# Document passage
2. The autographs. Inerrantists have often said that only the original manuscript of a Scripture text, the “autograph,” is perfectly inerrant. Everyone, of course, admits that there are errors in the copies of these texts. McGowan considers this a fatal admission:
If textual inerrancy is so vital to the doctrine of Scripture, why did God not preserve the autographa or precise copies of the same? Indeed, if inerrancy only applies to the autographa (which we do not possess), then surely it is a somewhat pointless affirmation? (109)
Several questions arise here:
a. What is the biblical basis for limiting inerrancy to the autographa? As I pointed out earlier (and as McGowan neglected to say) 2 Tim. 3:16 requires the existence of a God-breathed document. Spiration applies, not only to prophets, apostles, and biblical writers, but, in 2 Tim. 3:16 (the only biblical reference to spiration), to a text. A text created by divine spiration is necessarily a true text, a perfectly true text. And as we have seen, inerrant can be used as a synonym for truth in such contexts.
But then we must ask, where is that true text to be found? Certainly at least what Ex. 31:18 describes as “the two tablets of the testimony, tables of stone, written with the finger of God” would qualify. Few would doubt that those tablets constitute an autograph, unambiguously perfect. But does God promise us that copies of those tablets will also be perfectly true? I don’t believe he does. Indeed, in Deut. 4:2 and 12:32, Moses contemplates that people will be tempted to add to or subtract from the autograph, corrupting the revelation of God.31
The point is not, of course, that only the autograph has any truth or authority. Good copies should also be respected. But if one asks the technical question, what manuscripts of Scripture are 100% inerrant, the answer has to be, the autograph.

# Data extract
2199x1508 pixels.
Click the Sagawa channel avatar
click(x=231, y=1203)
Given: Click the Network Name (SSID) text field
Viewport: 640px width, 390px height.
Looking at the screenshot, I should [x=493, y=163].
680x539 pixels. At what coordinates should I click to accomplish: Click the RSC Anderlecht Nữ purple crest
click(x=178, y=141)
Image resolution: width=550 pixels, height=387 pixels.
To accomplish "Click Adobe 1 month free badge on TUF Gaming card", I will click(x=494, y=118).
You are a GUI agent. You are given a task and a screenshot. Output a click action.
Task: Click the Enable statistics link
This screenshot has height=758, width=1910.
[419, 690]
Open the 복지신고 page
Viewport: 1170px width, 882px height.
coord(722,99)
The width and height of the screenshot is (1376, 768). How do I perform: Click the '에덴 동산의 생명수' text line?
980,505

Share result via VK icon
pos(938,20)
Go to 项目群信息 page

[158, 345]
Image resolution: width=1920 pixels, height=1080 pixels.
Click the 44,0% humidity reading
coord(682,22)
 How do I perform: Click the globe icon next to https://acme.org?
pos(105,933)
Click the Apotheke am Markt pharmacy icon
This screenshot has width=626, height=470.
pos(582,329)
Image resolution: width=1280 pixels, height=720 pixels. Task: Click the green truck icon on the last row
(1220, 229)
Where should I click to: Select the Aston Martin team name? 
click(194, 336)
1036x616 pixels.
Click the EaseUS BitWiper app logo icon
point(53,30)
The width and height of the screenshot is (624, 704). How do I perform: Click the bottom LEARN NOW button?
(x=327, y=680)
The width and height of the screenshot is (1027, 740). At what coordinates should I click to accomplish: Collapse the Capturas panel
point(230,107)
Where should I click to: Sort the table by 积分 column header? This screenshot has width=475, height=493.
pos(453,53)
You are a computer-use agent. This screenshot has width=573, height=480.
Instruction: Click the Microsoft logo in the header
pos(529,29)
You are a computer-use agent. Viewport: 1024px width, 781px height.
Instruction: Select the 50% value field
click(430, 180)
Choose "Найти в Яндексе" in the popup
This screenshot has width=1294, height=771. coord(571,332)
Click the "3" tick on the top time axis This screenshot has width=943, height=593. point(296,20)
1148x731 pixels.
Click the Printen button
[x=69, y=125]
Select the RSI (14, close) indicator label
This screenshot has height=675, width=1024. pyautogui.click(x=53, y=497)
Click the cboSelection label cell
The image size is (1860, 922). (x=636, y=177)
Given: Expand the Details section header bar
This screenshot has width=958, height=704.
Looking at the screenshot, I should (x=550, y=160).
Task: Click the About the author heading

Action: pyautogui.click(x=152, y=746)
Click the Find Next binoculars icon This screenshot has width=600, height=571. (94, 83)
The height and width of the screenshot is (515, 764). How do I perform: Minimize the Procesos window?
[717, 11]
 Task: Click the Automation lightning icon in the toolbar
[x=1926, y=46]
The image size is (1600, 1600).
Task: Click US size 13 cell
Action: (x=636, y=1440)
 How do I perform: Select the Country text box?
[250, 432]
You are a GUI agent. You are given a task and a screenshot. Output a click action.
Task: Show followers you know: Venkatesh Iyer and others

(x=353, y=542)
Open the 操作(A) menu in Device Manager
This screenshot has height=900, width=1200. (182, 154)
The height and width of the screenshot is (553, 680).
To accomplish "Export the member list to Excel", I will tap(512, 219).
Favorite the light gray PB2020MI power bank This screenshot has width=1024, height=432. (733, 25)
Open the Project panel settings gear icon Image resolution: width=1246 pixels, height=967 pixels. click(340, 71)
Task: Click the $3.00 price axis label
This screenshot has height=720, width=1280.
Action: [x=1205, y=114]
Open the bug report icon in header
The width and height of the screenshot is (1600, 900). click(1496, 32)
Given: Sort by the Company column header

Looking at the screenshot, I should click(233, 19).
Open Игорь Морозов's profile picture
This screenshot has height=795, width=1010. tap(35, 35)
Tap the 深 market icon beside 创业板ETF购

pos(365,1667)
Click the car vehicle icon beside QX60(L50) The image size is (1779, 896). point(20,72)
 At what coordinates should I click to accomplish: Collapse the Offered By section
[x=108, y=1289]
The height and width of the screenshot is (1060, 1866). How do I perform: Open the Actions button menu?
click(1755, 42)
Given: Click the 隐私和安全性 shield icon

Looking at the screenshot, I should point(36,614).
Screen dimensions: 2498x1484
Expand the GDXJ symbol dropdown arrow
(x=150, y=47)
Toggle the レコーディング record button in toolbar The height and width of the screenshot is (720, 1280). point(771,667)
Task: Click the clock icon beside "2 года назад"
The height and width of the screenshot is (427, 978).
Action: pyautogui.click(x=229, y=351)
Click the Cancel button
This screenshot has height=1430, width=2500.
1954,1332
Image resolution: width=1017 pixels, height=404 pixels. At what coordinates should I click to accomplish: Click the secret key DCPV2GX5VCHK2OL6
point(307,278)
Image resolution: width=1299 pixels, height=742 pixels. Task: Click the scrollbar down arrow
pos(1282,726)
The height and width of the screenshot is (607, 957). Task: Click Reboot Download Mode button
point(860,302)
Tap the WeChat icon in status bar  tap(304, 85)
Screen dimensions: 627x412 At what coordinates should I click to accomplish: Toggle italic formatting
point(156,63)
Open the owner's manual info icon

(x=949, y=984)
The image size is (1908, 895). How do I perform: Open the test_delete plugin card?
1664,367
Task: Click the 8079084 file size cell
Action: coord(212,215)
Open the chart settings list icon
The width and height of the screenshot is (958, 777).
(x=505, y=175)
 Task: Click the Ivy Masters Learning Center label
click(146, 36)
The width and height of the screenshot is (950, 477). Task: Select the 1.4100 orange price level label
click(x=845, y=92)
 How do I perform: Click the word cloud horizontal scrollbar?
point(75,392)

# Tasks to carry out
(a) In the passage on the autographs, which verse is identified as the only biblical reference to spiration?
(b) Extend the passage on the autographs beyond its final sentence.

# Answers to the exercises
(a) 2 Tim. 3:16

(b)
b. What constitutes an autograph? McGowan asks,
In any case, what do we mean by autographa? Even if we affirm that Moses was the author of Deuteronomy, he clearly did not write the last chapter concerning the account of his death! In that case at least, an editor or scribe added something. Could not other books have received similar treatment? If so, which is the autographic text? Could further changes have been made to Deuteronomy much later? If so, do these scribal additions or emendations affect the status of these books as Scripture? What is the relationship between the autographic text and the versions admitted to the canon? As these questions demonstrate, a simple appeal to autographa, as made by some scholars, does not solve all of the difficulties. (109)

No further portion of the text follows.